Principal Debbie Stone said that she decided to postpone the event after speaking with teachers that afternoon with careful consideration of staff and students.

“I had probably a dozen staff members and teachers come to my office because I initially had said we will continue Back to School Night in an email,” Stone said. “Then, I had a dozen teachers come to me and say they just did not feel good. The impact of the lockdown had shaken them a little bit, and they did not feel that they would be able to focus.”

Junior Peiying He said that postponing the event was understandable because the situation of the lockdown was unclear, “bringing down her spirit.”

“Understandably, many parents wanted their children back home immediately [after the lockdown], and many students still felt anxious,” He said. “Because the situation was still uncertain, we didn’t know if it was safe to stay or return onto campus.” 

The rescheduling caused complications among student groups such as HOSA because they were late to pick up their fundraiser drinks due to the lockdown, causing their customers to wait longer than usual. However, when it was announced that the event was postponed, the club decided to cancel their other batches of orders.

“When we got the first batch of Tpumps drinks we decided that our main goal was to try to at least break even with the fund,” HOSA Secretary and sophomore Johanna Sycip said, “[but] that didn’t go so well so we decided to just give free Tpumps boba which saved people money.”                                                                                                  
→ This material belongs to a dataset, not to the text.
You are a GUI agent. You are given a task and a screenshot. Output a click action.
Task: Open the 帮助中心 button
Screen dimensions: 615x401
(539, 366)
Sycip said that HOSA ended up losing massive amounts of money from the cancelled fundraiser, but they dusted it off their shoulders and told themselves that they needed to start planning ahead on how they could get their money back.

“Seeing people’s faces brighten up and [how] they were shocked that we were actually giving out free boba really made me not think about the aftermath of this,” Sycip said, “I would do it all over again to see someone smile.” 

Although student groups lost money due to the fundraiser cancellations, Stone said that she was not notified of any major losses from this. 

“To me, typically, if I don’t hear directly from the [club] president, it’s not an issue,” Stone said. “If someone feels strongly about it, they’ll go to [Ms. Ferguson], and then she will bring it to me and work with the club.”